**To be done:** Turn the rows below into a numbered list, skipping the blank lines.
# START OF Listed records
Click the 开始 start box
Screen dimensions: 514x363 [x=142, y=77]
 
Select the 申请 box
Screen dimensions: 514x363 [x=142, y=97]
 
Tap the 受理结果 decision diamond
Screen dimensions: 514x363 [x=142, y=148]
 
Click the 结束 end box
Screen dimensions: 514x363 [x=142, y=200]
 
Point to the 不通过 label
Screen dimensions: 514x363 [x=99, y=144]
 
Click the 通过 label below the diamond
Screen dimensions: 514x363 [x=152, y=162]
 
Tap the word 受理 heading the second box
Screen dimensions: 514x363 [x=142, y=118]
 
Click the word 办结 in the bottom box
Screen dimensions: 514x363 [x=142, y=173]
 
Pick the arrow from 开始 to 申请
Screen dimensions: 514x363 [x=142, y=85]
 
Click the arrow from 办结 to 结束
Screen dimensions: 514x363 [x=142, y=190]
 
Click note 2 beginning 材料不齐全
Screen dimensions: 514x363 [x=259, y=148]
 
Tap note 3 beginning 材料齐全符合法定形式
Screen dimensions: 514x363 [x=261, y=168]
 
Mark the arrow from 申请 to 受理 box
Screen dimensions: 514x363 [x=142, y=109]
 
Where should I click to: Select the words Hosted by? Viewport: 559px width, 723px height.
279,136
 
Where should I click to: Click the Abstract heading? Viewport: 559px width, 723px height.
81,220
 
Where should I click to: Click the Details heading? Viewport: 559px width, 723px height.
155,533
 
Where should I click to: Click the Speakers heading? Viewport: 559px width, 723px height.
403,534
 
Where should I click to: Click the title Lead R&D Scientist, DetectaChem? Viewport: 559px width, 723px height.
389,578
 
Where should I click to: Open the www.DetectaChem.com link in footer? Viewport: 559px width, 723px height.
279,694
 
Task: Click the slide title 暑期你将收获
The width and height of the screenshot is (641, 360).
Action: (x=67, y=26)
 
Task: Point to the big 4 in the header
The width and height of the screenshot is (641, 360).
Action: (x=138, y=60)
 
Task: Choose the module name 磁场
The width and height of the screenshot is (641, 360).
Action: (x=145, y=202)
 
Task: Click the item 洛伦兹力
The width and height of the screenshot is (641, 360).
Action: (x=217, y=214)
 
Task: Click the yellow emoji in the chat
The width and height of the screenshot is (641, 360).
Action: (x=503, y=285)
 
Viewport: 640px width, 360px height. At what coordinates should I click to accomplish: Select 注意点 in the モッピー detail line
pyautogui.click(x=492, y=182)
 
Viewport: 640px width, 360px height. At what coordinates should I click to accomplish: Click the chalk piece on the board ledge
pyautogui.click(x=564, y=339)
# END OF Listed records
**Worked answer:**
1. Click the 开始 start box
2. Screen dimensions: 514x363 [x=142, y=77]
3. Select the 申请 box
4. Screen dimensions: 514x363 [x=142, y=97]
5. Tap the 受理结果 decision diamond
6. Screen dimensions: 514x363 [x=142, y=148]
7. Click the 结束 end box
8. Screen dimensions: 514x363 [x=142, y=200]
9. Point to the 不通过 label
10. Screen dimensions: 514x363 [x=99, y=144]
11. Click the 通过 label below the diamond
12. Screen dimensions: 514x363 [x=152, y=162]
13. Tap the word 受理 heading the second box
14. Screen dimensions: 514x363 [x=142, y=118]
15. Click the word 办结 in the bottom box
16. Screen dimensions: 514x363 [x=142, y=173]
17. Pick the arrow from 开始 to 申请
18. Screen dimensions: 514x363 [x=142, y=85]
19. Click the arrow from 办结 to 结束
20. Screen dimensions: 514x363 [x=142, y=190]
21. Click note 2 beginning 材料不齐全
22. Screen dimensions: 514x363 [x=259, y=148]
23. Tap note 3 beginning 材料齐全符合法定形式
24. Screen dimensions: 514x363 [x=261, y=168]
25. Mark the arrow from 申请 to 受理 box
26. Screen dimensions: 514x363 [x=142, y=109]
27. Where should I click to: Select the words Hosted by? Viewport: 559px width, 723px height.
28. 279,136
29. Where should I click to: Click the Abstract heading? Viewport: 559px width, 723px height.
30. 81,220
31. Where should I click to: Click the Details heading? Viewport: 559px width, 723px height.
32. 155,533
33. Where should I click to: Click the Speakers heading? Viewport: 559px width, 723px height.
34. 403,534
35. Where should I click to: Click the title Lead R&D Scientist, DetectaChem? Viewport: 559px width, 723px height.
36. 389,578
37. Where should I click to: Open the www.DetectaChem.com link in footer? Viewport: 559px width, 723px height.
38. 279,694
39. Task: Click the slide title 暑期你将收获
40. The width and height of the screenshot is (641, 360).
41. Action: (x=67, y=26)
42. Task: Point to the big 4 in the header
43. The width and height of the screenshot is (641, 360).
44. Action: (x=138, y=60)
45. Task: Choose the module name 磁场
46. The width and height of the screenshot is (641, 360).
47. Action: (x=145, y=202)
48. Task: Click the item 洛伦兹力
49. The width and height of the screenshot is (641, 360).
50. Action: (x=217, y=214)
51. Task: Click the yellow emoji in the chat
52. The width and height of the screenshot is (641, 360).
53. Action: (x=503, y=285)
54. Viewport: 640px width, 360px height. At what coordinates should I click to accomplish: Select 注意点 in the モッピー detail line
55. pyautogui.click(x=492, y=182)
56. Viewport: 640px width, 360px height. At what coordinates should I click to accomplish: Click the chalk piece on the board ledge
57. pyautogui.click(x=564, y=339)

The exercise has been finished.